GIVEN RECORDS below:
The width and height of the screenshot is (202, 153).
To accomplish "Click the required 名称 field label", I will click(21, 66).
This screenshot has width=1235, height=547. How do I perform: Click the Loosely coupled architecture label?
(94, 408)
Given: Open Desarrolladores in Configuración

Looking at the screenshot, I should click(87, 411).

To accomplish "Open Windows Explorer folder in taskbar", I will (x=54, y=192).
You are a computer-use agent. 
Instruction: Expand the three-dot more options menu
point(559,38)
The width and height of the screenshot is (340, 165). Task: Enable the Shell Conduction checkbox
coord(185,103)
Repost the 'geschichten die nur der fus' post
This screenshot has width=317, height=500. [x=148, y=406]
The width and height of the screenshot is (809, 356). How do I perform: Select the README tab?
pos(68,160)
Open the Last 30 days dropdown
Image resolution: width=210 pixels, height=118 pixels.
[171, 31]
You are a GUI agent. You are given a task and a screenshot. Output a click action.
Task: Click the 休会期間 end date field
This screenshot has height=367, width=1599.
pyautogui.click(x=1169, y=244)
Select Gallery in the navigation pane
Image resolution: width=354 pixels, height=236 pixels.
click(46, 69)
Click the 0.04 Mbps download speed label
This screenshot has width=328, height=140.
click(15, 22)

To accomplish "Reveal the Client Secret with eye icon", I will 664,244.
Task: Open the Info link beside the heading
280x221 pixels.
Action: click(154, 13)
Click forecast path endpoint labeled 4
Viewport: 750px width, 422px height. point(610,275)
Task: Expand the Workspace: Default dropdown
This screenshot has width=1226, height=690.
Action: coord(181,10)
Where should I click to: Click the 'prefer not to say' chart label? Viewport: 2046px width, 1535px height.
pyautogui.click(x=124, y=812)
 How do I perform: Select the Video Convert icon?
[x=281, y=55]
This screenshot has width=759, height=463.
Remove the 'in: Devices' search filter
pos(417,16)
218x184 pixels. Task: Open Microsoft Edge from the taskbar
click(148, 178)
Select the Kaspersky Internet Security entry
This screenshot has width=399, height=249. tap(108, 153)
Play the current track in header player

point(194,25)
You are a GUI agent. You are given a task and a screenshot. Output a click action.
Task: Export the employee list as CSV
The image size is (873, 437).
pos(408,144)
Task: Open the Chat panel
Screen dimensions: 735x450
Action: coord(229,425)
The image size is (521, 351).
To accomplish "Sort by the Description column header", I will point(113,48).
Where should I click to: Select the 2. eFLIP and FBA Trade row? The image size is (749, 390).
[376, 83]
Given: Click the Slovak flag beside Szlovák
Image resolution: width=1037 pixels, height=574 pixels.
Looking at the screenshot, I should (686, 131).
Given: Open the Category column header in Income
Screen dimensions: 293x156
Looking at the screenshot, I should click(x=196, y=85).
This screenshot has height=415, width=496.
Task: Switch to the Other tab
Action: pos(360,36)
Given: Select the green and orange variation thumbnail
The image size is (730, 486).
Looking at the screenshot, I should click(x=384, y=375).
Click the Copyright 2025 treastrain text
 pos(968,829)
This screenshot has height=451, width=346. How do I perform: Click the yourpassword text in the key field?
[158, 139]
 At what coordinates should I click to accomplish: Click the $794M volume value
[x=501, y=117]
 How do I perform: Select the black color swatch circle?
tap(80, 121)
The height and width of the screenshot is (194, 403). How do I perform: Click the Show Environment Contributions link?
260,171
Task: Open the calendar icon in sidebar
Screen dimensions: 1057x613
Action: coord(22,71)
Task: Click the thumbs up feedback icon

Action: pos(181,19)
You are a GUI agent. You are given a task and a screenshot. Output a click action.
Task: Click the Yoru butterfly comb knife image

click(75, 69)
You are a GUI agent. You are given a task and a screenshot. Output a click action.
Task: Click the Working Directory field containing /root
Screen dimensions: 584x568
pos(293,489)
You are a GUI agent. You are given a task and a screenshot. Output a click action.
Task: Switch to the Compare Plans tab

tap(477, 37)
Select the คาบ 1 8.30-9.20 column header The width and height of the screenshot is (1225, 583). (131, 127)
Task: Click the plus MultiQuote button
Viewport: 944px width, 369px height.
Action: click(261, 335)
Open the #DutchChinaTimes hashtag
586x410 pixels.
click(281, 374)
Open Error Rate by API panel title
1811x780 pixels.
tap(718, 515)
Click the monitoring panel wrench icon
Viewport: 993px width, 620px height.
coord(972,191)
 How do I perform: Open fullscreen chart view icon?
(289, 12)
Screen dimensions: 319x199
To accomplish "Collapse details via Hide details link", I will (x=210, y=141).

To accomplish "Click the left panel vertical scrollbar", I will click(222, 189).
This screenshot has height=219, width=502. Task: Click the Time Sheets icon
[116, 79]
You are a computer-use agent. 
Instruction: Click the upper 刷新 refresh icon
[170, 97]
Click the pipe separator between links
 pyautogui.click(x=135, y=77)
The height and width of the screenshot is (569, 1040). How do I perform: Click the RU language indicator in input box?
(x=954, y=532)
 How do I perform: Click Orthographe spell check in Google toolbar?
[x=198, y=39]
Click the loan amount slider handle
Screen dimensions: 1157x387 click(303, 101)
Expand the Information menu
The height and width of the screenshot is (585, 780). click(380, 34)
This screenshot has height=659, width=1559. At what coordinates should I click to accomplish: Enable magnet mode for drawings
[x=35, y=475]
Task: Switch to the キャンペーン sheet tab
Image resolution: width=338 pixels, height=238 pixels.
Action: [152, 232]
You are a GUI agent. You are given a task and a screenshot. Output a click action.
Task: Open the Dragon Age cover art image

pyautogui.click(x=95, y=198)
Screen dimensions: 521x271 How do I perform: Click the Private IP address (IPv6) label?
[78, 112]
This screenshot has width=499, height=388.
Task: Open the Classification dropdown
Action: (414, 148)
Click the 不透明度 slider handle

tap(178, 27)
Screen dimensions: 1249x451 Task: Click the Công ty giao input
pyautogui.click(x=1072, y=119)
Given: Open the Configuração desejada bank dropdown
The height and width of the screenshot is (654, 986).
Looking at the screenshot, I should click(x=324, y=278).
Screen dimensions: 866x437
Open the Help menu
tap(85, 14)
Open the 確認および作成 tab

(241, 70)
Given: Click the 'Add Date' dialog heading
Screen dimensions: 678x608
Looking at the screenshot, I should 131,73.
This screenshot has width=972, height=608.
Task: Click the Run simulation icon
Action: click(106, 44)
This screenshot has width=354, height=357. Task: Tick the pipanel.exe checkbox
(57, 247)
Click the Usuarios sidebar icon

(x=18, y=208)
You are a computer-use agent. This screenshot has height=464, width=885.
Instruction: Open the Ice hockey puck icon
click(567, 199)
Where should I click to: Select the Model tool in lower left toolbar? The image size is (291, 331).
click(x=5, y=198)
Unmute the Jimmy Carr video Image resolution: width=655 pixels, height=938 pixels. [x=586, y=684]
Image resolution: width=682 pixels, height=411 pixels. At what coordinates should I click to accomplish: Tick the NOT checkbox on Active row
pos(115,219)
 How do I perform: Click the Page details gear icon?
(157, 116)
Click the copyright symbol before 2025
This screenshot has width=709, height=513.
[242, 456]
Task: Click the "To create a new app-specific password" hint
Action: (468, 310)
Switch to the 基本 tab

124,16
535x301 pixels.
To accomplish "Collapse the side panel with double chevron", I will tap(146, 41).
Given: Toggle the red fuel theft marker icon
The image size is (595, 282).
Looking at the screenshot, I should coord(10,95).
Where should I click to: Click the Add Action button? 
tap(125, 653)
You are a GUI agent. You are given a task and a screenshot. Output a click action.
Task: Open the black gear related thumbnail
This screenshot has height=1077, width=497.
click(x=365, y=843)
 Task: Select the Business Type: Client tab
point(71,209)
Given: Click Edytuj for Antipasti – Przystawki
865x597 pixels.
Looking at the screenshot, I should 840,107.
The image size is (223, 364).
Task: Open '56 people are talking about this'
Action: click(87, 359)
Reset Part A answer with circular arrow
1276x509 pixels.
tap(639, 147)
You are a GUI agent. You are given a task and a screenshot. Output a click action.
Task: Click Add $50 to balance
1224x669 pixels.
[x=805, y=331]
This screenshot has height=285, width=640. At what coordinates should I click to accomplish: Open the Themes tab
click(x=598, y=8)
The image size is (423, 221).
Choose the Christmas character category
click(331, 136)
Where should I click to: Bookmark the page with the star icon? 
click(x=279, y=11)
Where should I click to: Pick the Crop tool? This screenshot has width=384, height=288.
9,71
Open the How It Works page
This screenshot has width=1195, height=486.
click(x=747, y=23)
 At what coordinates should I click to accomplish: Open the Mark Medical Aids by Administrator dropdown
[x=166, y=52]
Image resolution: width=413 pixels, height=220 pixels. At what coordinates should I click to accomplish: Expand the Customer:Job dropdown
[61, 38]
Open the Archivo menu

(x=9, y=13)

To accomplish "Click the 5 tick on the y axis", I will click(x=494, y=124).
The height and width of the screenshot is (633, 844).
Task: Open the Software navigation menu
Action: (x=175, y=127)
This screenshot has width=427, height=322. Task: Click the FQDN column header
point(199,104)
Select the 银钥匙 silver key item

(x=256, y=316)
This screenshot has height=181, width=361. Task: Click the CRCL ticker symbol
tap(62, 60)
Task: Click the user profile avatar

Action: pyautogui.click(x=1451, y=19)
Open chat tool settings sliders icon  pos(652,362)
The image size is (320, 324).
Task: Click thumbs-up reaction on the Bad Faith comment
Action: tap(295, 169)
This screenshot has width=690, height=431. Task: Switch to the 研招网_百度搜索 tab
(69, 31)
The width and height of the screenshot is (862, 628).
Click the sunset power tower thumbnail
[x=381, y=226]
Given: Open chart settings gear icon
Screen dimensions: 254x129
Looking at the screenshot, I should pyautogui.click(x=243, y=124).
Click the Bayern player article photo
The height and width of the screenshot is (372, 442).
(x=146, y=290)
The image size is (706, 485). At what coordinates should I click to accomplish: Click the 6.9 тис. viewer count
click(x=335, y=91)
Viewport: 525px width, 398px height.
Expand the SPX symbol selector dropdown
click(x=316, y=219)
End of GIVEN RECORDS.
Reproduce the lines above, beginning at the line with "Expand the Information menu" and stopping after the line with "Given: Click the 'Add Date' dialog heading", exactly as they are.

Expand the Information menu
The height and width of the screenshot is (585, 780). click(380, 34)
This screenshot has height=659, width=1559. At what coordinates should I click to accomplish: Enable magnet mode for drawings
[x=35, y=475]
Task: Switch to the キャンペーン sheet tab
Image resolution: width=338 pixels, height=238 pixels.
Action: [152, 232]
You are a GUI agent. You are given a task and a screenshot. Output a click action.
Task: Open the Dragon Age cover art image

pyautogui.click(x=95, y=198)
Screen dimensions: 521x271 How do I perform: Click the Private IP address (IPv6) label?
[78, 112]
This screenshot has width=499, height=388.
Task: Open the Classification dropdown
Action: (414, 148)
Click the 不透明度 slider handle

tap(178, 27)
Screen dimensions: 1249x451 Task: Click the Công ty giao input
pyautogui.click(x=1072, y=119)
Given: Open the Configuração desejada bank dropdown
The height and width of the screenshot is (654, 986).
Looking at the screenshot, I should click(x=324, y=278).
Screen dimensions: 866x437
Open the Help menu
tap(85, 14)
Open the 確認および作成 tab

(241, 70)
Given: Click the 'Add Date' dialog heading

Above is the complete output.